- _抜粋_
アメリカの日本批判を過大評価するな

 「チャンスだ」という論調を戒める記事です。

http://military.china.com/news/568/20140219/18349013.html


香港メディア:米日の亀裂は大きくない 中国は理性的にアメリカの日本批判を取り扱うべき

第二次大戦の戦勝国として、アメリカは当然日本の歴史問題における翻案(頑住吉注:中国語では覆すといった意味で、ここでは歴史認識を根底から変更することを指しています)に対し不快だが、日本軍国主義が復活しつつあるとの視点にアメリカが賛同することはない。アメリカが日本をちょっとこらしめるのは何故かと言えば、その主要な考慮はやはり日韓関係の心配であって、中国の反応ではない。

- _保存データ_

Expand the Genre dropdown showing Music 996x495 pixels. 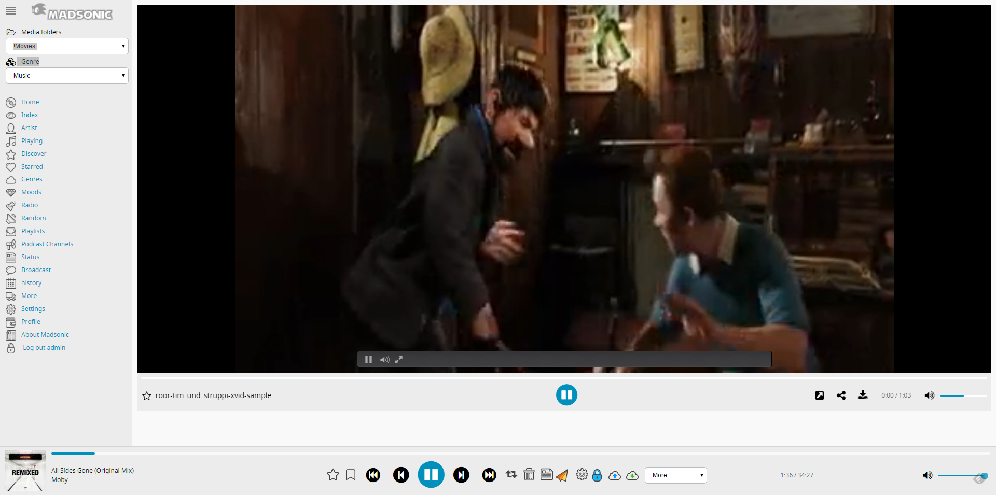[x=67, y=76]
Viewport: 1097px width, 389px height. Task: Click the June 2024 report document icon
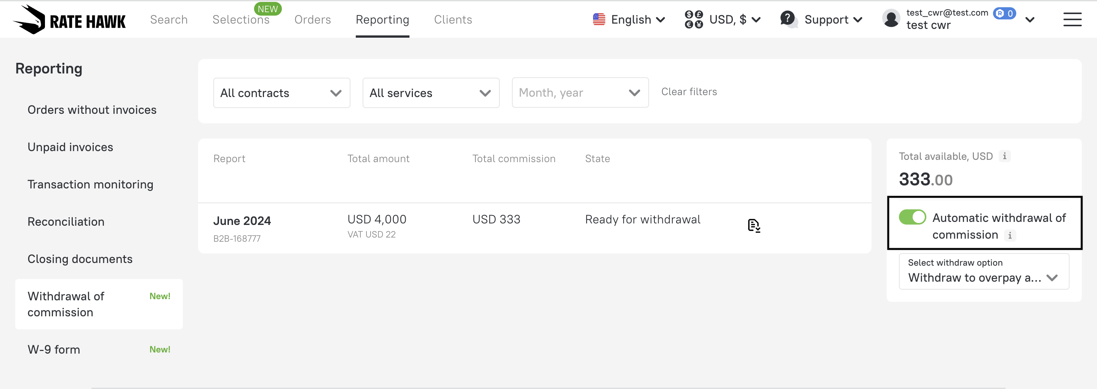753,225
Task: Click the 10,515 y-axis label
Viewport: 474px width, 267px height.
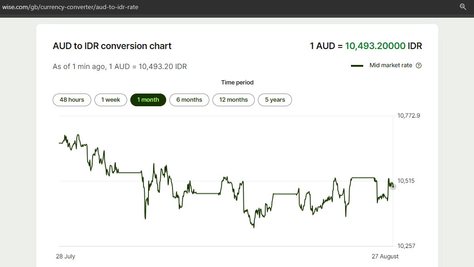Action: click(x=406, y=181)
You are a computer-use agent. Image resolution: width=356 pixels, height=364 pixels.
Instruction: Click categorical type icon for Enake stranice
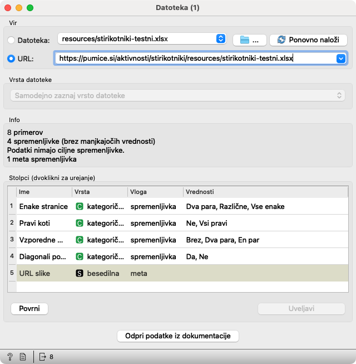click(80, 207)
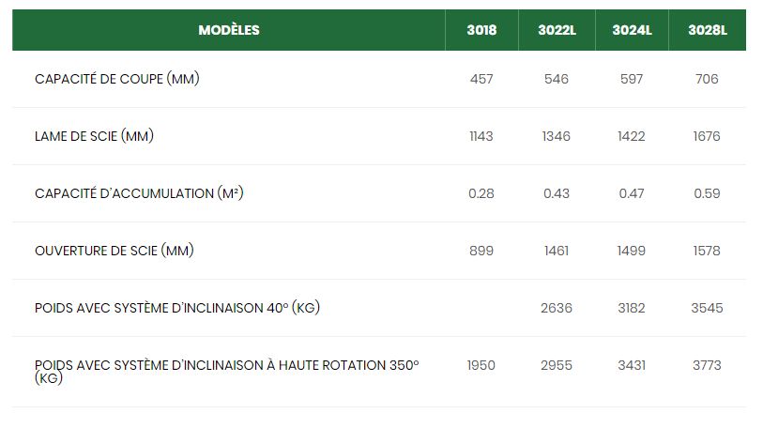This screenshot has width=763, height=428.
Task: Click the Ouverture de scie (MM) label
Action: click(x=114, y=251)
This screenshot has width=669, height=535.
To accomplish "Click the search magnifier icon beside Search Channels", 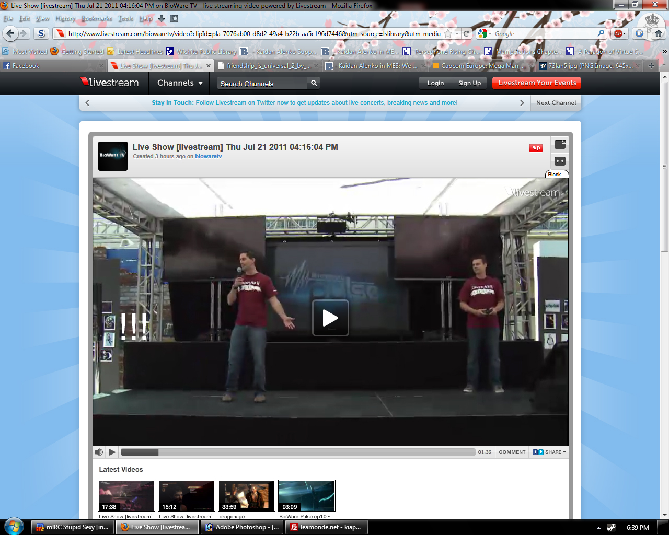I will click(314, 83).
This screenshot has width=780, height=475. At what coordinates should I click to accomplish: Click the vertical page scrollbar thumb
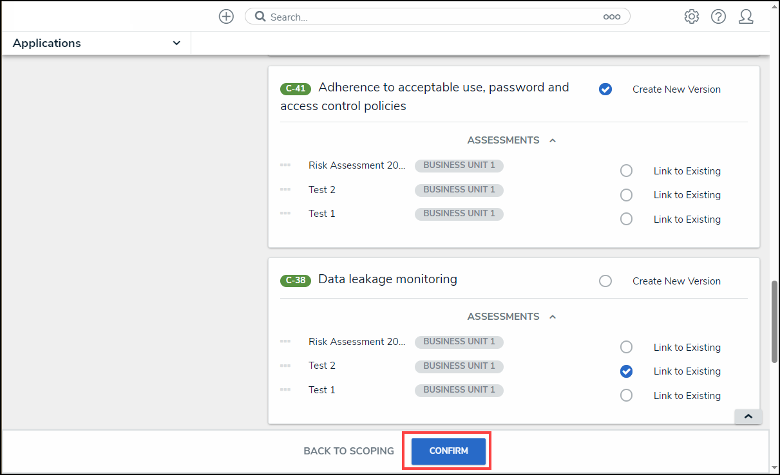point(774,322)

- _作業内容_
上の抜粋の全文を、一字も変えずにそのまま抜き出してください。 記録と抜粋のあいだには何の関係もない。

- _想定解答_
アメリカの日本批判を過大評価するな

 「チャンスだ」という論調を戒める記事です。

http://military.china.com/news/568/20140219/18349013.html


香港メディア:米日の亀裂は大きくない 中国は理性的にアメリカの日本批判を取り扱うべき

第二次大戦の戦勝国として、アメリカは当然日本の歴史問題における翻案(頑住吉注:中国語では覆すといった意味で、ここでは歴史認識を根底から変更することを指しています)に対し不快だが、日本軍国主義が復活しつつあるとの視点にアメリカが賛同することはない。アメリカが日本をちょっとこらしめるのは何故かと言えば、その主要な考慮はやはり日韓関係の心配であって、中国の反応ではない。